__WHAT THE TASK REQUIRES__
Extract all the rows below word for word, leaving out the pictures.

__Records__
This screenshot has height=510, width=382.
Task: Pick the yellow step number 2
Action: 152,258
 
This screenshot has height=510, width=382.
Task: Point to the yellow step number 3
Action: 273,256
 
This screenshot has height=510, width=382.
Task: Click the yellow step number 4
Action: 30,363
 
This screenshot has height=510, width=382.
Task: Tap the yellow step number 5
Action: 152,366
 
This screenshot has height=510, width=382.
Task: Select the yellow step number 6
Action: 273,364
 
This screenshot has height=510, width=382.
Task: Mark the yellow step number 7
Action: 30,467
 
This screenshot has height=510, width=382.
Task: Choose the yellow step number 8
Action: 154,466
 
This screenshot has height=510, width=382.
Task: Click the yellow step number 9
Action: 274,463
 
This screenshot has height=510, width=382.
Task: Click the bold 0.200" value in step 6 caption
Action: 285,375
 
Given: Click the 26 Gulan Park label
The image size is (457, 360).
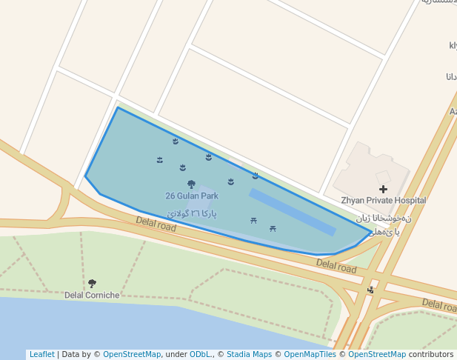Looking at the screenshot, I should click(x=192, y=196).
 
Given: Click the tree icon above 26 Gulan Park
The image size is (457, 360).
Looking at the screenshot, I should click(x=191, y=184).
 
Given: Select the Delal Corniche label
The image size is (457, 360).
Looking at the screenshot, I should click(x=92, y=295).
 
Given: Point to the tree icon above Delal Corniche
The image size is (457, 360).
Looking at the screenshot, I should click(x=92, y=284).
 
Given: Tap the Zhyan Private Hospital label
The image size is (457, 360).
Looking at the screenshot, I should click(x=383, y=200).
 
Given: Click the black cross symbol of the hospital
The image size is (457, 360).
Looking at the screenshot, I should click(x=383, y=190).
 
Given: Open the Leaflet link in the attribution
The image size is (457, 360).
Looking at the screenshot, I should click(x=41, y=354).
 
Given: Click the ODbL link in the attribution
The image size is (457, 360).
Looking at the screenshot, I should click(x=201, y=354).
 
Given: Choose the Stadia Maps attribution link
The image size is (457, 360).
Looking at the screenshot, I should click(x=249, y=354).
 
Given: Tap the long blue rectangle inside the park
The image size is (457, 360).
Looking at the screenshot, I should click(x=292, y=212).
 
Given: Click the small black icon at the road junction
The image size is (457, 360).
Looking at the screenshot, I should click(x=370, y=290).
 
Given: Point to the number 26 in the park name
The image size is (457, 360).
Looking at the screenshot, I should click(x=170, y=196).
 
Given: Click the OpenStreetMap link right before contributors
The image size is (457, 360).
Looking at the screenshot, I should click(x=376, y=354).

__CORRECT OUTPUT__
This screenshot has height=510, width=382.
Task: Pick the yellow step number 2
Action: 152,258
 
This screenshot has height=510, width=382.
Task: Point to the yellow step number 3
Action: 273,256
 
This screenshot has height=510, width=382.
Task: Click the yellow step number 4
Action: 30,363
 
This screenshot has height=510, width=382.
Task: Tap the yellow step number 5
Action: 152,366
 
This screenshot has height=510, width=382.
Task: Select the yellow step number 6
Action: 273,364
 
This screenshot has height=510, width=382.
Task: Mark the yellow step number 7
Action: 30,467
 
This screenshot has height=510, width=382.
Task: Choose the yellow step number 8
Action: 154,466
 
This screenshot has height=510, width=382.
Task: Click the yellow step number 9
Action: 274,463
 
This screenshot has height=510, width=382.
Task: Click the bold 0.200" value in step 6 caption
Action: 285,375
 
Given: Click the 26 Gulan Park label
The image size is (457, 360).
Looking at the screenshot, I should click(x=192, y=196).
 
Given: Click the tree icon above 26 Gulan Park
The image size is (457, 360).
Looking at the screenshot, I should click(x=191, y=184).
 
Given: Select the Delal Corniche label
The image size is (457, 360).
Looking at the screenshot, I should click(x=92, y=295).
 
Given: Point to the tree icon above Delal Corniche
The image size is (457, 360).
Looking at the screenshot, I should click(x=92, y=284).
 
Given: Tap the Zhyan Private Hospital label
The image size is (457, 360).
Looking at the screenshot, I should click(x=383, y=200).
 
Given: Click the black cross symbol of the hospital
The image size is (457, 360).
Looking at the screenshot, I should click(x=383, y=190).
 
Given: Open the Leaflet link in the attribution
The image size is (457, 360).
Looking at the screenshot, I should click(x=41, y=354).
 
Given: Click the ODbL link in the attribution
The image size is (457, 360).
Looking at the screenshot, I should click(x=201, y=354).
 
Given: Choose the Stadia Maps attribution link
The image size is (457, 360).
Looking at the screenshot, I should click(x=249, y=354).
 
Given: Tap the long blue rectangle inside the park
The image size is (457, 360).
Looking at the screenshot, I should click(x=292, y=212).
 
Given: Click the small black icon at the road junction
The image size is (457, 360).
Looking at the screenshot, I should click(x=370, y=290).
 
Given: Point to the number 26 in the park name
The image size is (457, 360).
Looking at the screenshot, I should click(x=170, y=196).
 
Given: Click the OpenStreetMap link right before contributors
The image size is (457, 360).
Looking at the screenshot, I should click(x=376, y=354).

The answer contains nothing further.